En las comunidades rurales, donde la pobreza hiere desde temprano y los caminos son largos, la escuela se convierte en un refugio y una luz. Muchos niños encuentran ahí lo que nunca han tenido en otro lugar: respeto, paciencia y alguien que cree en ellos. Cuando un maestro enseña desde la visión de Freire, esa escuela deja de ser un aula y se convierte en un espacio donde los niños construyen autoestima, sentido de comunidad y sueños que valen la pena.
La pedagogía emancipadora es una herramienta profunda para las luchas populares. Ayuda a que la infancia crezca con pensamiento crítico, con valentía y con la certeza de que la vida puede cambiar. Cada estudiante que aprende a leer el mundo aprende también a no aceptar la injusticia como destino. Ahí empieza la semilla del compromiso, del valor y de la organización futura.
Los maestros han sido, generación tras generación, una fuerza moral que sostiene a las comunidades. Su trabajo no solo enseña: inspira. Su ejemplo de dignidad, entrega y resistencia ilumina el camino de otros sectores que también luchan por un mundo más justo. Pocas profesiones tienen un impacto tan profundo: lo que un maestro siembra hoy puede transformar la vida de una persona, de una familia y, con el tiempo, de un pueblo entero. Su capacidad transformadora es trascendente.
Muchos maestros del país forman parte de una tradición de lucha que ha defendido la educación pública, el derecho a la dignidad docente y las causas del pueblo. Esa historia se fortalece cuando el magisterio retoma a Freire. Porque la educación emancipadora no solo enseña contenidos: construye futuro.

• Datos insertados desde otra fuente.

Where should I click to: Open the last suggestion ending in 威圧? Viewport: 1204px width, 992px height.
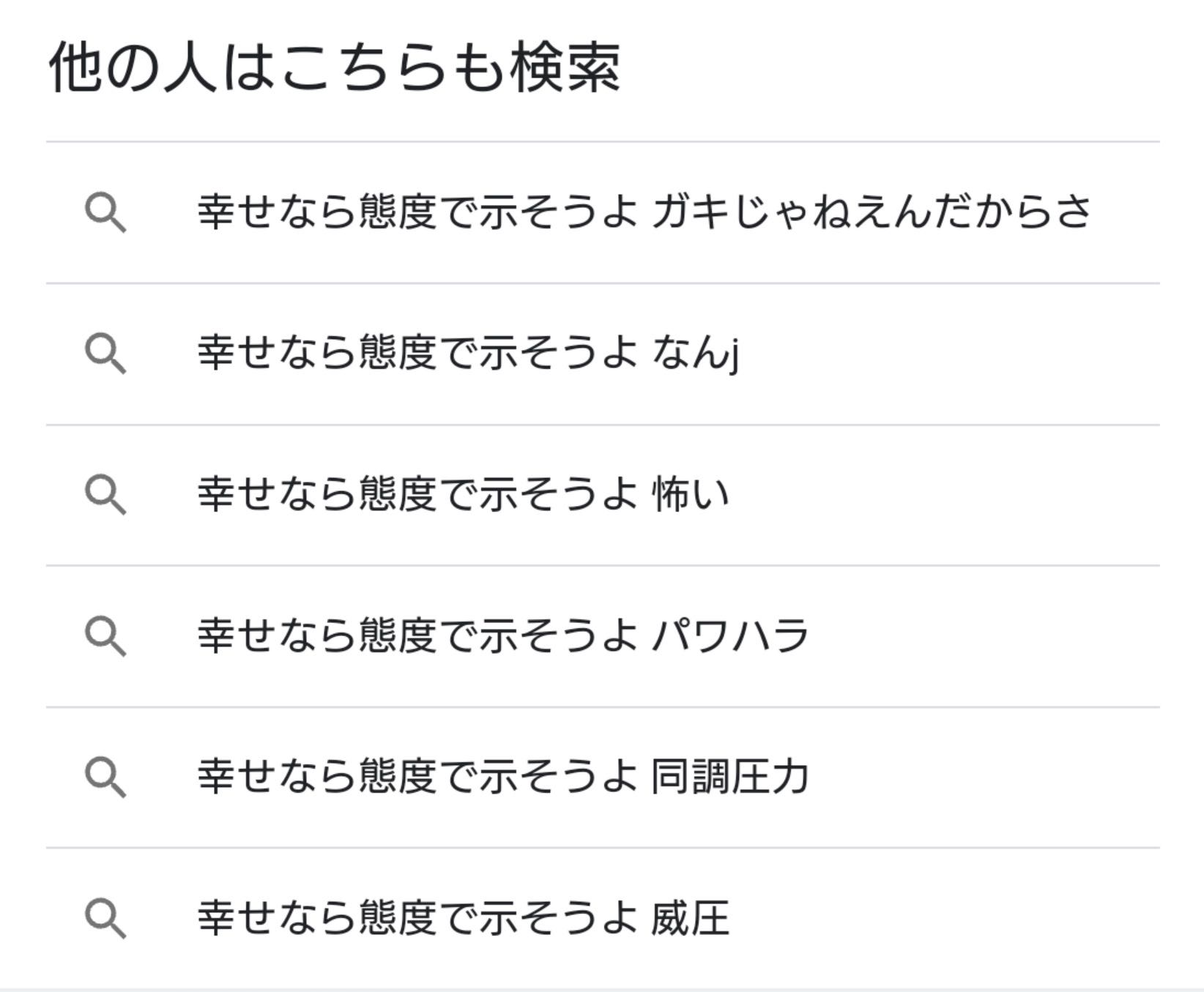point(463,919)
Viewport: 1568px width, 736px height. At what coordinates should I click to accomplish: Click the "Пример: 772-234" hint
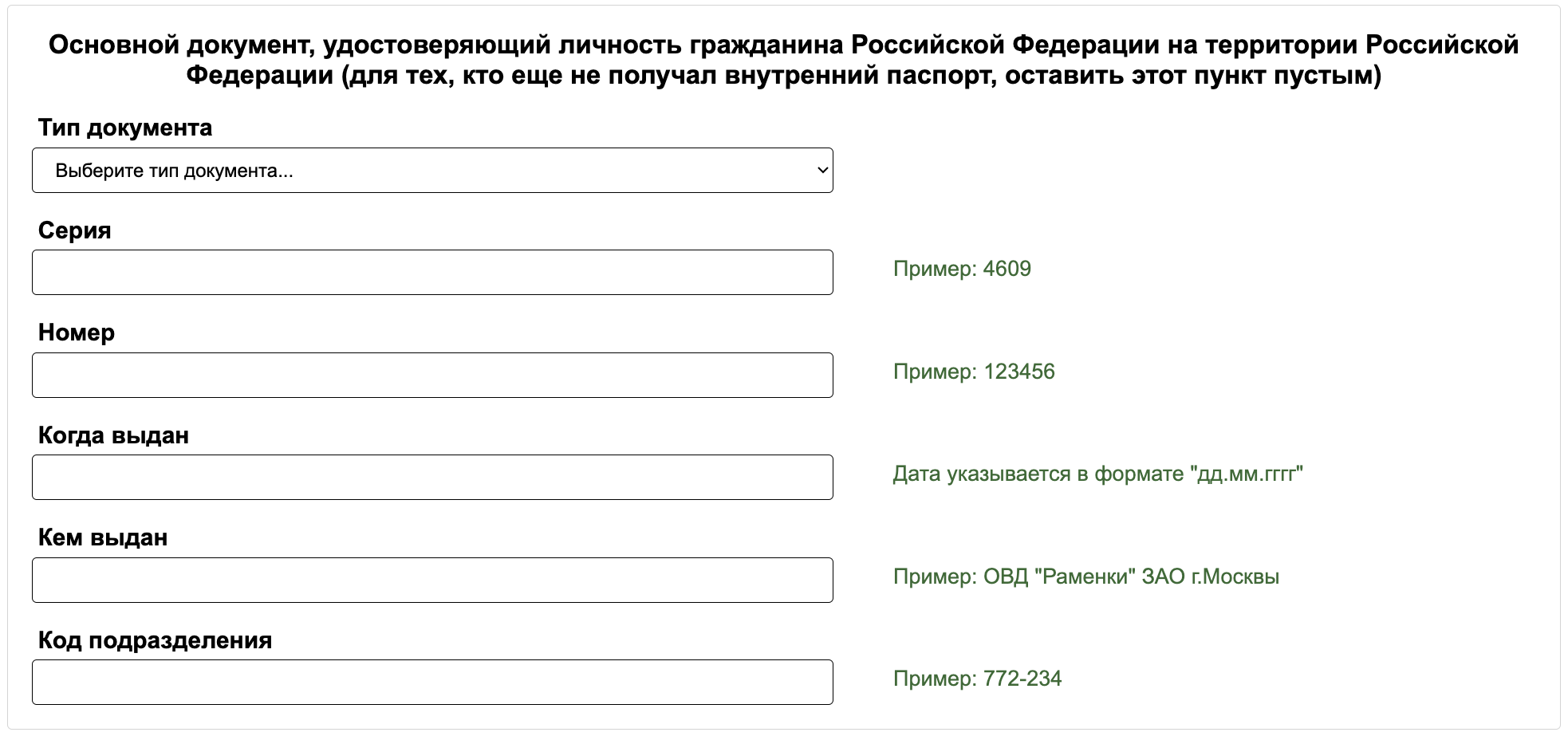tap(977, 678)
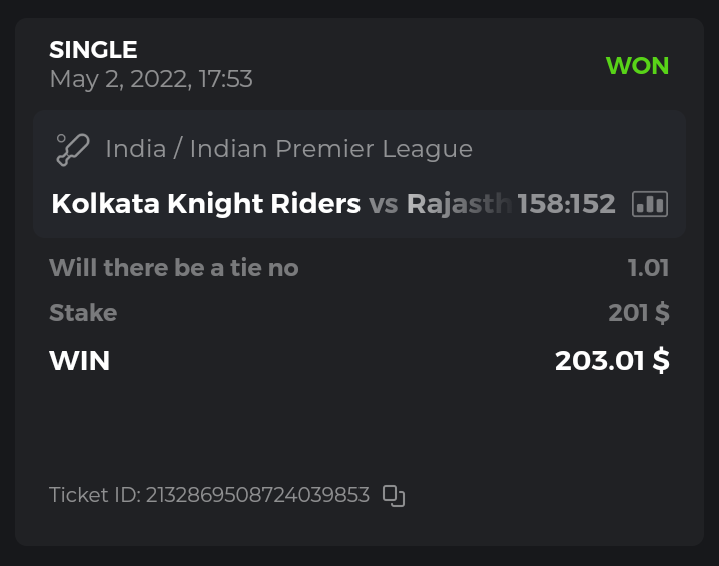Select the Ticket ID number text
Viewport: 719px width, 566px height.
tap(258, 495)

Los niños que reciben una enseñanza humanizante se convierten en adultos con conciencia, listos para defender a su comunidad, cuidar la tierra, exigir justicia y levantar la voz cuando sea necesario.
Paulo Freire solía decir que “la educación cambia a las personas que cambiarán el mundo”. Ustedes, maestros rurales y normalistas, hacen posible esa transformación todos los días. Con su esfuerzo, su paciencia y su entrega, siembran valores que ninguna adversidad podrá borrar. Ayudan a que la infancia crezca con dignidad, con autoestima y con la fuerza necesaria para no resignarse ante lo injusto.
Retomar la enseñanza de Freire es asumir una misión histórica: acompañar a los niños para que encuentren esperanza en un mundo difícil; guiarlos para que descubran que son importantes; brindarles herramientas para pensar, decidir y actuar; y sembrar en ellos una luz que algún día se convertirá en lucha, organización y compromiso con el pueblo.
El futuro nace en sus aulas. Y cada gesto de su trabajo cotidiano es una victoria contra la desesperanza y una afirmación viva de que otro mundo sigue siendo posible.